Here’s a quick 2-minute demo video showing the process: https://video.ctgt.ai/video/ctgt-ai-compliance-playground-cf...
Standard "guardrails" like RAG and system prompts are fundamentally probabilistic: you are essentially asking the model nicely to behave. This often fails in two ways. First, RAG solves knowledge availability but not integration. In our benchmarks, a model given context that "Lerwick is 228 miles SE of Tórshavn" failed to answer "What is 228 miles NW of Lerwick?" because it couldn't perform the spatial inversion.
Second, prompt engineering is brittle because it fights against the model's pre-training priors. For example, on the TruthfulQA benchmark, base models fail ~80% of the time because they mimic common misconceptions found on the internet (e.g. "chameleons change color for camouflage"). We found that we could literally turn up the feature for "skeptical reasoning" to make the model ignore the popular myth and output the scientific fact. This matters because for high-stakes use cases (like Finance or Pharma), "mostly safe" isn't acceptable—companies need audit-grade reliability.
Our work stems from the CS dungeon at UCSD, with years spent researching efficient and interpretable AI, trying to "open the black box" of neural networks.

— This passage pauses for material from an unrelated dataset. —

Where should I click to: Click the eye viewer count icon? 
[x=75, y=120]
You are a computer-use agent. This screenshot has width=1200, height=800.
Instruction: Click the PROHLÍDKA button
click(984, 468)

We realized that the industry was trying to patch model behavior from the outside (prompts/filters) when the problem was on the inside (feature activations). We knew this was important when we saw enterprises struggling to deploy basic models despite having unlimited compute, simply because they couldn't guarantee the output wouldn't violate compliance rules. I ended up leaving my research at Stanford to focus on this.
Our breakthrough came while researching the DeepSeek-R1 model. We identified the "censorship" feature vector in its latent space. Amplifying it guaranteed refusal; subtracting it instantly unlocked answers to sensitive questions. This proved the model had the knowledge but was suppressing it. We realized we could apply this same logic to hallucinations, suppressing "confabulation" features to reveal the grounded truth. While some hallucinations stem from the inherent randomness of generative models, many can be identified with the concerted activation of a feature or group of features.
Instead of filtering outputs, we intervene at the activation level during the forward pass. We identify latent feature vectors (v) associated with specific behaviors (bias, misconception) and mathematically modify the hidden state (h):
h_prime = h - alpha * (h @ v) * v
This arithmetic operation lets us "edit" behavior deterministically with negligible overhead (<10ms on R1). For factual claims, we combine this with a graph verification pipeline (which works on closed weight models). We check semantic entropy (is the model babbling?) and cross-reference claims against a dynamic knowledge graph to catch subtle relational hallucinations that vector search misses.On GPT-OSS-120b, this approach improved TruthfulQA accuracy from 21% to 70% by suppressing misconception features. We also improved the performance of this model to frontier levels on HaluEval-QA, where we reached 96.5% accuracy, solving the spatial reasoning failures where the baseline failed. It also handles noisy inputs, inferring "David Icke" from the typo "David Of me" where base models gave up. Full benchmarks at https://ctgt.ai/benchmarks.
Most startups in this space are observability tools that tell you only after the model failed. Or they are RAG pipelines that stuff context into the window. Mentat is an infrastructure layer that modifies the model's processing during inference. We fix the reasoning, not just the context. For example, that’s how our system was able to enforce that if A is SE of B, then B is NW of A.
We believe that our policy engine is a superior control mechanism to RAG or prompting. If you’re frustrated with current guardrails, we’d love it if you would stress-test our API!
API: Our endpoint is drop-in compatible with OpenAI’s /v1/chat/completions: https://docs.ctgt.ai/api-reference/endpoint/chat-completions
Playground: We’ve built an "Arena" view to run side-by-side comparisons of an Ungoverned vs. Governed model to visualize the intervention delta in real-time. No signup is required: https://playground.ctgt.ai/
We’d love to hear your feedback on the approach and see what edge cases you can find that break standard models. We will be in the comments all day. All feedback welcome!